Another example is the widely used analogWrite() function in arduino that outputs a PWM signal with a rather low frequency of 980 Hz and 490 Hz which might be slow depending on the application. In such a case instead of using the rather good looking analogWrite(), set the clocks to the counter units manually to achieve frequencies as high as 200KHz. All this might sound very simple to a person with a lot of experience programming micro-controllers but where does a noob starts from? Don’t worry, I got your back.

How and where to begin?

To start off how about reading some theory on the architecture? Sounds very interesting right? Well yeah it might not be the most entertaining part but it is indeed an essential part (especially the register view of peripherals). A basic image of the architecture in mind allows the programmer to use architectural exploits to make the code run faster.

  • Quality tutorials can be found on avr-tutorials with examples. Added bonus is their assembly equivalent for every line of C code.

  • Ever feel lost? All good projects are complimented with ever helping communities. People at AVRfreaks will be glad to help you.

  • Although there will be examples on internet explaining how to manipulate registers to do certain tasks (like setting up ADC) it is recommended to figure that out using the data sheet of the micro-controller used in Arduino.

An Example

Enough with the blabbering, lets look at a simple example.

#define BLINK_DELAY_MS 1000
void setup()
 //set pin 5 of PORTB to output
 DDRB |= _BV(DDB5);
void loop()
  //set pin 5 high to turn led on
  //set pin 5 low to turn led off
  PORTB &= ~_BV(PORTB5);

If you copy-paste the above code to Arduino IDE and upload it, it will mimic the classic Blink LED code. The catch is that the built in Blink example takes 928 bytes of program memory while the above code takes just 486 bytes. (Almost half the space!)

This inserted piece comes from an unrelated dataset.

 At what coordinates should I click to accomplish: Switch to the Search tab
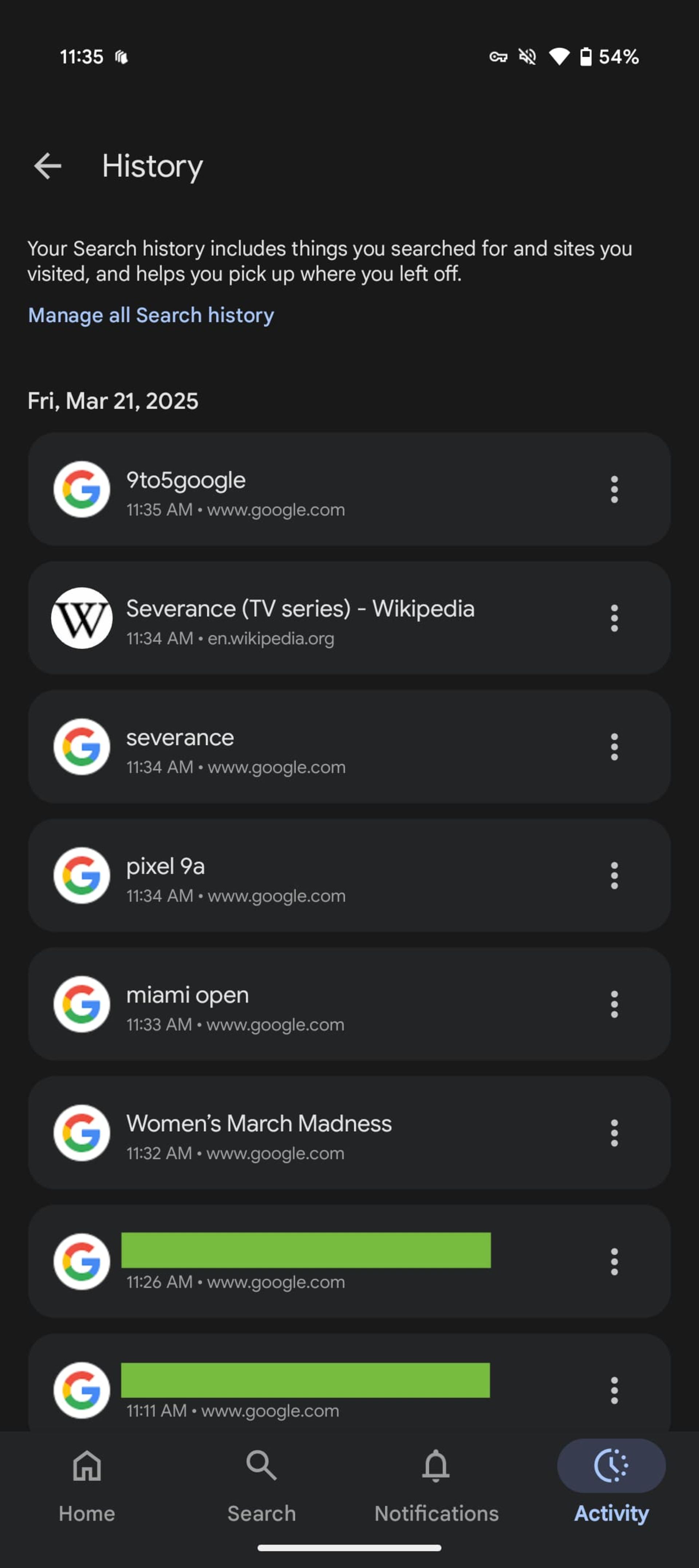point(262,1486)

ATmega 328P pinmapping to Arduino UNO Pins

Comparison of performance

Still not convinced about the boost in performance possible by coding using primitive methods? Julian Ilett did a nice comparison video so you might want to check that out.

If you think that speed and space is the only argument then let me include power considerations. AVR micro-controllers come with a bunch of peripherals that may or maynot be used by your code. In a scenario where the entire setup runs on a battery you might want to shut down unused peripherals (like ADC or counter units) to save power and increase the running time. Kevin Darrah’s video will help you appreciate the power saver modes the micro-controller offers.

On the already fantastic recipe of Arduino the icing is yet to come. You can code the blocks that need to be fast for your project using primitive C codes and still use the abstract arduino functions for the less time critical part of the code. For example, If you are working on a fast multiplexing application like an LED cube where data is sent to Arduino from PC, you would want to make sure that multiplexing is done at a very high speed (enough to fool human eyes at least) whereas you can still use the function to fetch data over serial port.

A word of advice: While programming in such a mixed style make sure the code doesn’t create conflicts with itself (like trying digitalWrite() on a pin which is configured to read analog values).

Ready, Steady, Go!

Congratulations if you made it till the end of this blog. Hopefully your arduino sketches are more optimized and gives you that sense of pride. Now what are you waiting for? Find your arduino and maybe make an 8x8x8 multiplexed L.E.D cube or something!